Perez, who is now 24, attended Sturgis Public School District for 12 years. During that time the school district either failed to give him a sign language interpreter, or the one assigned to him was chronically absent, or the aide didn’t know sign language. His parents, who emigrated to the United States when their son was 9, relied on his school’s report cards to monitor his progress but teachers inflated his grades. It wasn’t until graduation that they learned he didn’t earn a high school diploma but only a “certificate of completion.” At that time Perez knew almost no American Sign Language and communicated through signs he had invented that no one else besides his family understood.
Perez’s parents sued the district and Michigan Department of Education under both IDEA, which mandates that schools provide students with disabilities with a “free appropriate public education,” and the Americans with Disabilities Act, which forbids discrimination against students with special needs. The district settled their IDEA claim by agreeing to send him to the Michigan School for the Deaf. But a lower court ruled that they couldn’t pursue their ADA claim in federal court until they had gone through the multi-layered administrative process and this ruling was upheld by the U.S. Court of Appeals.

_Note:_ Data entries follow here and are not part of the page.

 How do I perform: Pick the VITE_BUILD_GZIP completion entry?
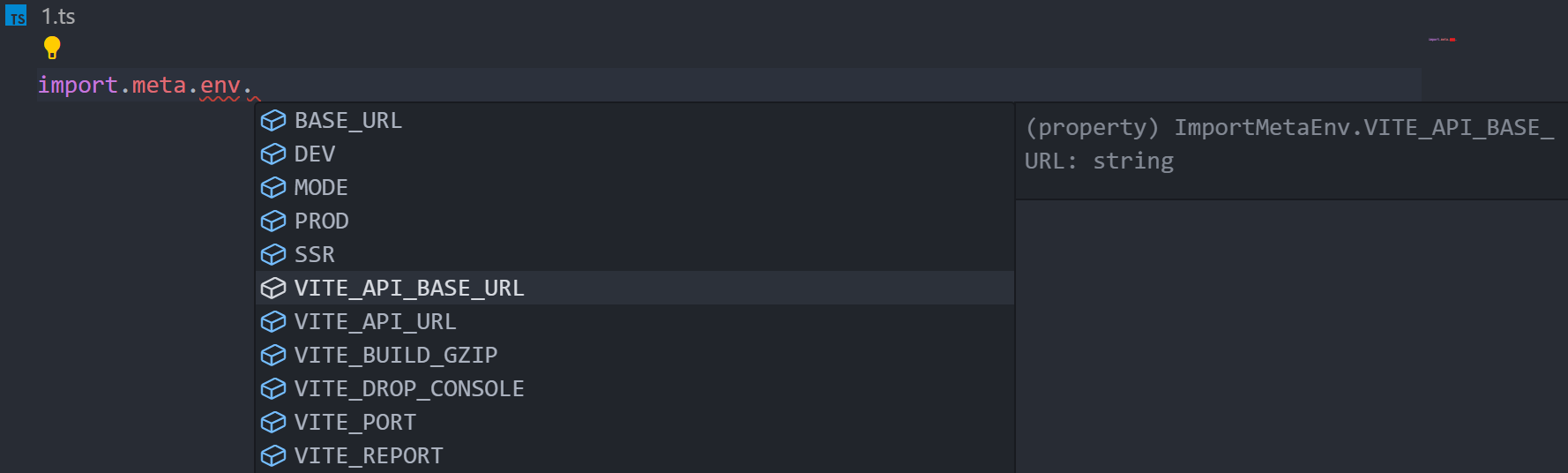pos(635,355)
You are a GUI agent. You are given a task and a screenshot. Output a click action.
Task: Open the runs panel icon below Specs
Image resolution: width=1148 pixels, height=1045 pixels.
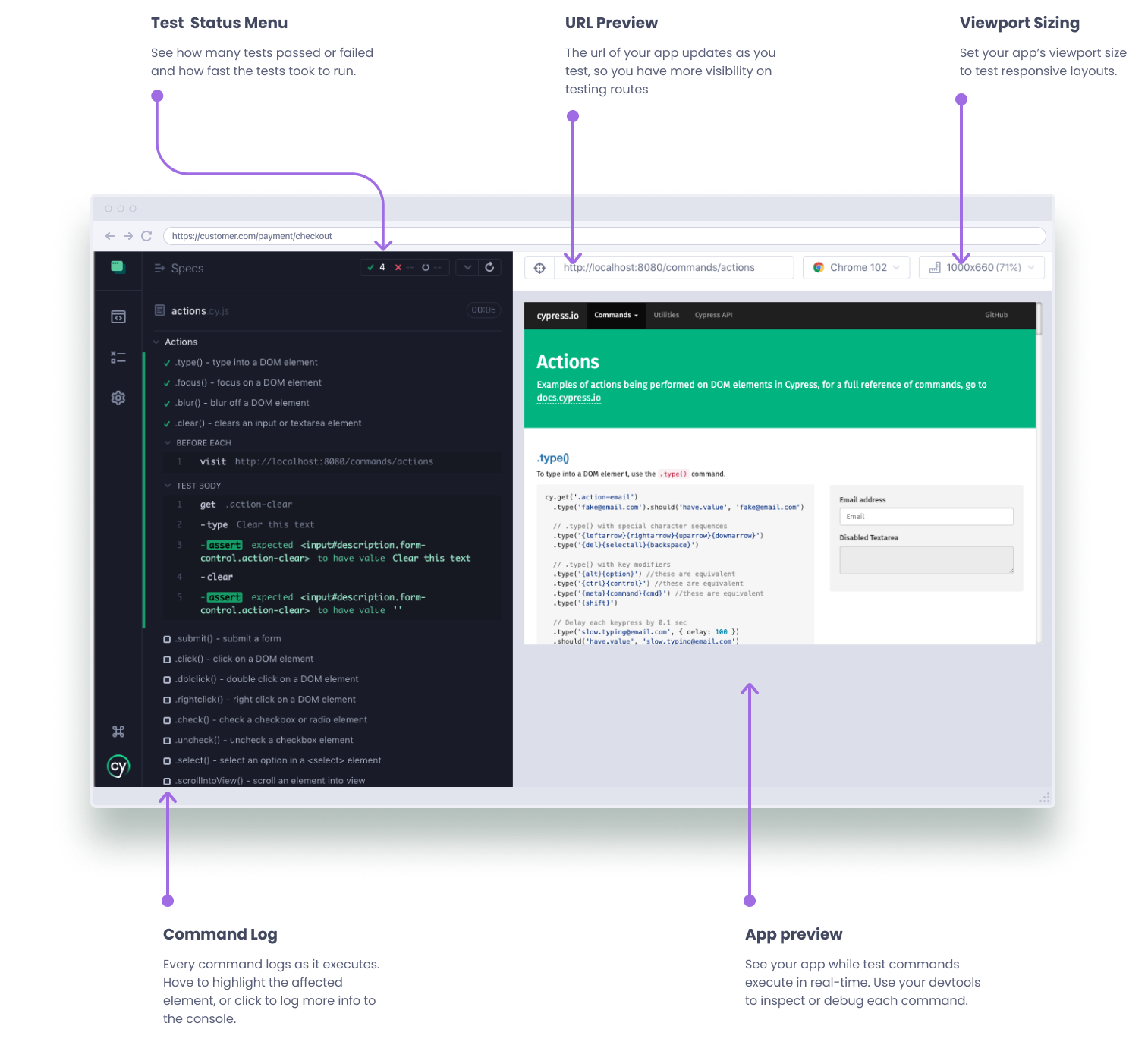point(118,316)
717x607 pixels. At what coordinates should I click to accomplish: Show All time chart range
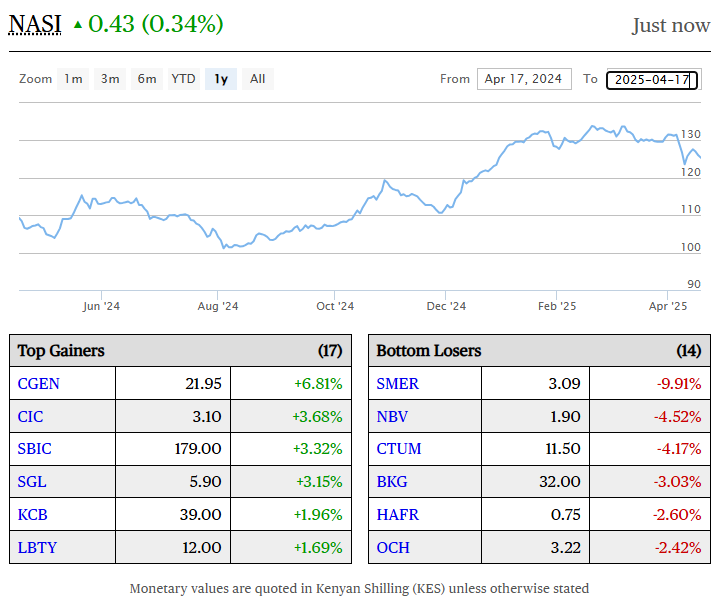click(258, 79)
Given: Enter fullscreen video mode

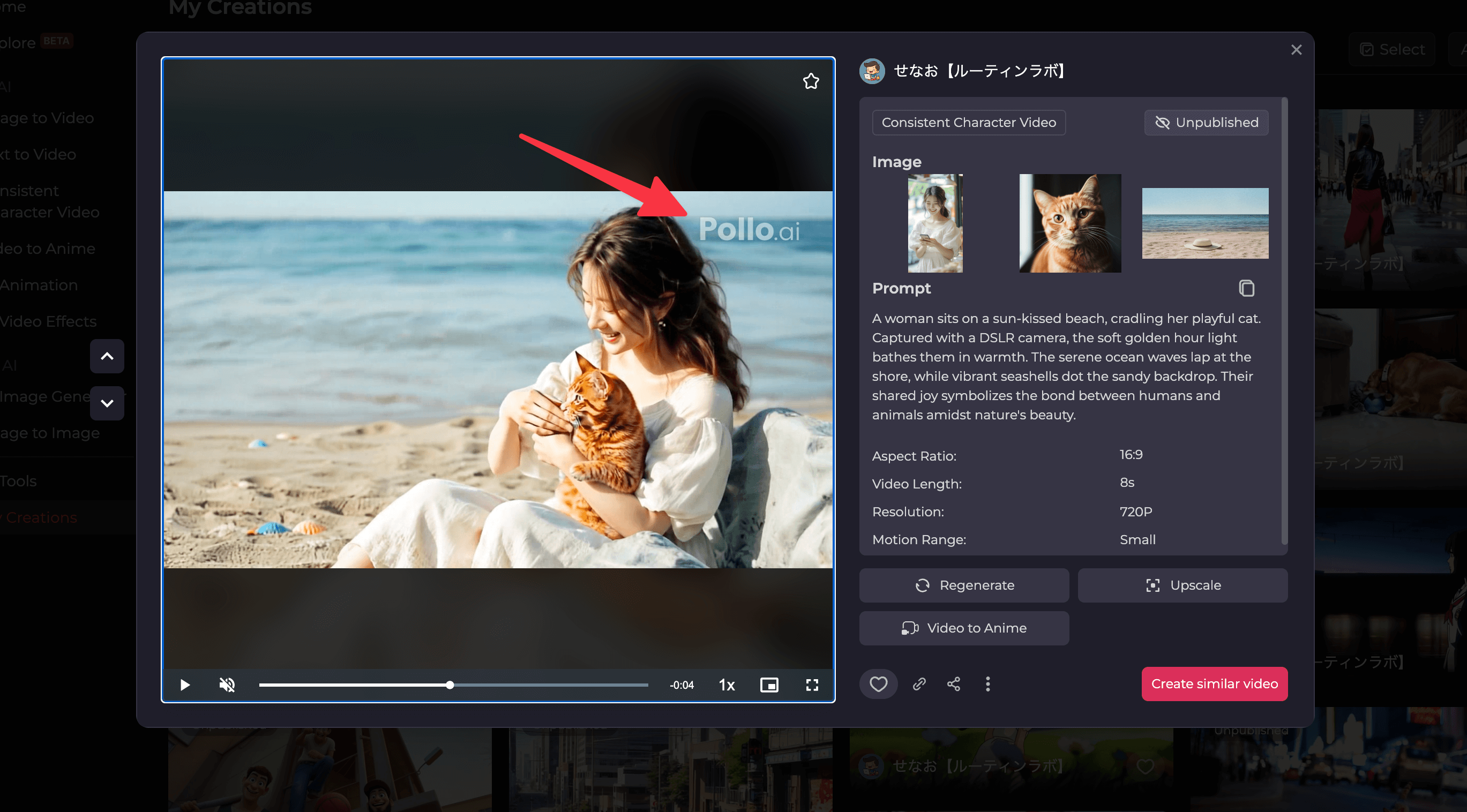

The Supreme Court overruled that court. Justice Neil Gorsuch said, according to the SCOTUS Blog,that the ADA claim filed by the Perez’s seeks seeks compensation for the emotional distress and lost income resulting from the school district’s failure to provide him with a qualified interpreter – “a remedy,” Gorsuch noted, “everyone before us agrees IDEA cannot supply.” While he sympathizes with school districts who want agencies with “special expertise” to deal with these sorts of claims, “that is not enough to overcome the text of the IDEA.”
The Biden Administration had urged the SCOTUS to side with Miguel Perez.